━━ Текст страницы ━━

Добавить в цитаты Настройки чтения

Страница 10 из 27



Недавно я вспоминал об экспрессивных описаниях Рабана во время посещения фотовыставки Синди Шерман, на чьих фотографиях изображены, казалось бы, разные женщины, представляющие различные образы жизни. Но немного погодя вы не без шокирующего ощущения осознаете, что это – портреты одной и той же женщины в разных позах. И лишь заглянув в каталог выставки, вы узнаете, что эта женщина и есть сама художница. Параллель с настойчивым акцентом Рабана на пластичности человеческой личности, возникающей посредством текучести явлений и внешностих образов, просто поразительна. То же самое верно и в отношении автореферентного позиционирования авторами самих себя в качестве субъектов. Синди Шерман не зря считается значительной фигурой в постмодернистском движении.

━━━

◆ Задание:
Кем, согласно тексту о выставке Синди Шерман, оказывается женщина, изображенная на всех фотографиях? Эти записи взяты из другого источника.

━━ Исходные записи ━━

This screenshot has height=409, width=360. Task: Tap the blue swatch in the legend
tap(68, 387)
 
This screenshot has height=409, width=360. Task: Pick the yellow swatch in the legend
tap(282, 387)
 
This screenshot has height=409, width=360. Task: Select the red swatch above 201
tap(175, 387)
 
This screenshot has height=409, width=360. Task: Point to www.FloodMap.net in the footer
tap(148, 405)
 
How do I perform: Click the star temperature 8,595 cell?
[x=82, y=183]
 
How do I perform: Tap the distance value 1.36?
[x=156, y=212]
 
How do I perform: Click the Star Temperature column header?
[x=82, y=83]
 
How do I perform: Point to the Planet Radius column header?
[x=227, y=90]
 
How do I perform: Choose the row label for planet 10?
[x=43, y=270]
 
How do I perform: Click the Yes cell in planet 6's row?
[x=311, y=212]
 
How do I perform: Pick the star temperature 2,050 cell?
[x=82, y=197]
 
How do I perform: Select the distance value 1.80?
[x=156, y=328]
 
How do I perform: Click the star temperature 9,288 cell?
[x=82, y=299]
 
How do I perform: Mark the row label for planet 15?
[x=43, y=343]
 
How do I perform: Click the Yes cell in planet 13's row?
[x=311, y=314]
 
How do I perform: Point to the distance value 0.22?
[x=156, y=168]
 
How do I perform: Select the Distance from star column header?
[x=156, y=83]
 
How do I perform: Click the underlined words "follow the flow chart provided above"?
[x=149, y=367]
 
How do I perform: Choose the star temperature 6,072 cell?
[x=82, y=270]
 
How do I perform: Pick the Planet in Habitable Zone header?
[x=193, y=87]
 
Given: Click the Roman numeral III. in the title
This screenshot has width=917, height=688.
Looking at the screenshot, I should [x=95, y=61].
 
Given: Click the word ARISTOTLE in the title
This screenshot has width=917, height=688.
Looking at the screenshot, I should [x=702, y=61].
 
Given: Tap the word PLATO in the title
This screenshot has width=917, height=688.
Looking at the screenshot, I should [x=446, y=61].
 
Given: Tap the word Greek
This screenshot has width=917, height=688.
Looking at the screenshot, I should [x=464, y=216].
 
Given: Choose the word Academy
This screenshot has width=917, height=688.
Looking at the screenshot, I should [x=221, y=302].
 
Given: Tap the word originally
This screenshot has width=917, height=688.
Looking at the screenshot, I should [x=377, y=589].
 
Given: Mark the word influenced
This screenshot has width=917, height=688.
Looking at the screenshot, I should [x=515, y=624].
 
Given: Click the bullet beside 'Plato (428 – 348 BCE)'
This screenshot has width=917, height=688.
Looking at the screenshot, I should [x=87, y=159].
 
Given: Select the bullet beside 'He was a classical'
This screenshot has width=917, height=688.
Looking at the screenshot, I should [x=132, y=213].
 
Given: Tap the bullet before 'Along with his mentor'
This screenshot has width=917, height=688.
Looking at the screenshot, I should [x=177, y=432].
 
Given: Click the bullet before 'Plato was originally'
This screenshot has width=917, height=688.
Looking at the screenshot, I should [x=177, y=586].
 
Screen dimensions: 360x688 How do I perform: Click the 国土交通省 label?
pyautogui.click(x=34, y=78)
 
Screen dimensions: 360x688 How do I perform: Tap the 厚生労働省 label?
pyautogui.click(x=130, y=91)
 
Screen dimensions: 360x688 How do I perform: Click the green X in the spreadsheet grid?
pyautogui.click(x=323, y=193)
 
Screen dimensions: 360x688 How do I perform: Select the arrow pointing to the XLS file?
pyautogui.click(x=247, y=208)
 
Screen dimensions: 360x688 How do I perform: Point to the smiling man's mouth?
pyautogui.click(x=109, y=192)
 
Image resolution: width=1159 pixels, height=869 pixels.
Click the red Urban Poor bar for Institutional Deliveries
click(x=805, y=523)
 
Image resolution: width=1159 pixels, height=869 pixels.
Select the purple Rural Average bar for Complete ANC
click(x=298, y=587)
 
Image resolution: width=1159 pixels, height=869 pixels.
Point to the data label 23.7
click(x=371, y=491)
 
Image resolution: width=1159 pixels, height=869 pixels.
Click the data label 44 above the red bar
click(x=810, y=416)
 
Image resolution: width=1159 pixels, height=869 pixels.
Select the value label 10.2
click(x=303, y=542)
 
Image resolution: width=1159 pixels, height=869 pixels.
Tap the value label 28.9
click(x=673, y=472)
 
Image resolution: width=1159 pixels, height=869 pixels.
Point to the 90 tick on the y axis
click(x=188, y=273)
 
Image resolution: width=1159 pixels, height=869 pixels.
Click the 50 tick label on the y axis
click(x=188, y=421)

━━━

◆ Ответ к заданию:
Самой художницей, Синди Шерман.